続々・怪談和尚の京都怪奇譚 (文春文庫)

続々・怪談和尚の京都怪奇譚 (文春文庫)

 

 

私の仕事中の息抜きは、こっそりとYahooのニュース記事を読むことだ。いい気分転換になるし、世間の動きなんかもよくわかる。仕事よりも熱心に見入ってしまう事が多い。

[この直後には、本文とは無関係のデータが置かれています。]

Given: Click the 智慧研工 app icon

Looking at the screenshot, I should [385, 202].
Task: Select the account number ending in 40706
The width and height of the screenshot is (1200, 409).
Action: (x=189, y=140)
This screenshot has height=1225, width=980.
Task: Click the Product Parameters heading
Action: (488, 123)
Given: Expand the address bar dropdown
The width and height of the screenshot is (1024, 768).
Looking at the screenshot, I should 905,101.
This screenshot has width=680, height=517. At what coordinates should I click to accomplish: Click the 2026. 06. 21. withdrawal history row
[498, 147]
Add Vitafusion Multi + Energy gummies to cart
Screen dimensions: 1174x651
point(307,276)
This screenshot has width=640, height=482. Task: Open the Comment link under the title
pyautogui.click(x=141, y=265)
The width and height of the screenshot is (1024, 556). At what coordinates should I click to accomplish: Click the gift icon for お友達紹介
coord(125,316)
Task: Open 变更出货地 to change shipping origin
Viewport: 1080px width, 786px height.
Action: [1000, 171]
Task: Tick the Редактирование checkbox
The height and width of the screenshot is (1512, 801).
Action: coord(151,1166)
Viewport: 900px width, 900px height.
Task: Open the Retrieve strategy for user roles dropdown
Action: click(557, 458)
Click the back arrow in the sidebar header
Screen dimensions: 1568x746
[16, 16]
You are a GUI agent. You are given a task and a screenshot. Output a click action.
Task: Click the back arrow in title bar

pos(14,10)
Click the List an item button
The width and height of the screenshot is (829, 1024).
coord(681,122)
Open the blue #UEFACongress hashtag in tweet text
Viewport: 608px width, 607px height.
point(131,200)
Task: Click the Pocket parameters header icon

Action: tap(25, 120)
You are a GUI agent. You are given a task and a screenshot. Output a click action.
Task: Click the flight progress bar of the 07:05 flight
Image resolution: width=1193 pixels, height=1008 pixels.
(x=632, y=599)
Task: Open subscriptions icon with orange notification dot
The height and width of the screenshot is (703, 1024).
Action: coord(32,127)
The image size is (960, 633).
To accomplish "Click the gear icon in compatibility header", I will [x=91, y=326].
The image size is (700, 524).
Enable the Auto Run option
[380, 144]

Yahooのトップページには新刊本の「試読版」のようなものを掲載したまとめサイトの類が表示される事が少なくない。遠慮なく利用させてもらい、面白そうだと思った本は結構な割合で買い求めたりもしている。検索エンジンサイトにとっては理想的な顧客であると言えよう(笑)。

 

で、とある日の「試読版」ウォッチで見かけたのが標題の作。著者三木大雲氏は京都の蓮久寺の住職であり、いわば人間の生死の境の専門家。仏教に関心のない不良少年たちを相手に「怪談説法」を用いて働きかけ、しまいには彼らの悩み事の相談を受けるまでになったという、人の心に何かを訴えかける「怪談語り」のスペシャリストでもある。怪談語りの第一人者稲川淳二氏が主催する怪談語りのコンクールで準優勝するほどのウデの持ち主だ。

 

私は、生まれついての鈍感体質で、怪しげな気配とか、虫の知らせ、みたいなものを感じたことは皆無だ。金縛りには何度か遭ったことはあるが、胸やら腹の上に何かが乗っていたなどということはなく「これは脳は覚醒しているものの、カラダは覚醒していないがために起こる現象だ」と妙に冷静に対処して、いつの間にかまた寝入っていたという経験しかない。最後に金縛りにあったのは浪人時代だから今からもう30年以上も前のお話で、長じてからは飲み過ぎで気持ちが悪くなった時くらいしか、夜中に目が覚めるなどということすらない。

 

そんな訳で、「実体験」がない以上、基本的には狐狸妖怪の類やら幽霊なんてものはいないと考えてはいる。ただし、どうしても科学では説明のつかない現象というものがあるのは事実で、幽霊の目撃談などを「科学的に」否定している大槻義彦氏ほどのガチガチな否定派にまではなれない。そういう現象を無理やり理屈で考えるよりは、曖昧なままにしておいて、そこになんらかの物語を見出して作り上げられる怪談は大好きだ。特に、非常に不可思議な出来事の真相は、実は狂気と正気の狭間にいる人間が起こしたことだった、などという内容のお話が大好物で、故に特に初期の作品でこうした事象をテーマにすることの多かった阿刀田高氏の大ファンでもある。

 

閑話休題

 

標題の三冊の書では、三木氏が実際に遭遇した事件を中心に、様々な怪異現象が語られている。そして、最終的に、その怪異には必ず人が関わっている。幽霊になって出てくるくらいだから、いずれの人々も何かしら現世に心を残している。恨みであったり、無念の思いであったり、子孫や縁者たちの行末への心配だったり…。だから出現の仕方もそれこそバラエティーに富んでいて、一つとして同じお話はない。そして不良少年たちを惹きつけた話術は見事に文章にも活かされており、実に「盛り上げ方」が巧みだし、必ず最後には三木氏の供養によって怪異が去っていく、というハッピーエンドのオチとなるところも秀逸。あの世(あるいはこの世とあの世の狭間)に行ってしまったとしても、元は同じ人間同士、丁寧に供養し、その方のこの世への未練を断ち切れる状態にすれば、必ず事態は良い方に向かう。供養する心も大切だが、それよりも大切なのは、例えば他人の恨みを買うような不道徳な行いをしないよう自分の行動を戒めておくこと。不道徳な行いは、他人を傷つけるのみならず、いつか必ず自分の元に報いとなって訪れてくる。うん、確かに、怖い話を聞いた後で、怖い原因を作るの防ぐのも自分次第だよ、と説かれることは効果的だ。三木氏が最初に説法を始めた不良少年たちなど、自分の行いをどこか後ろめたく思っている連中にはさぞかし効果的なお話だったろう。

 

さて、この三冊を読んだ後でも、私の基本的なスタンスは変わらないが、例えば昔から、立ち入ってはいけないとされてきた場所などには、何かしらの理由が必ずあるはずで、面白半分にそうした場所に近寄ることだけはやめておこうと思う。鈍感体質ではあるが、怖がりであるというのも事実。怖さは頭の中で想像しておくに限る(苦笑)。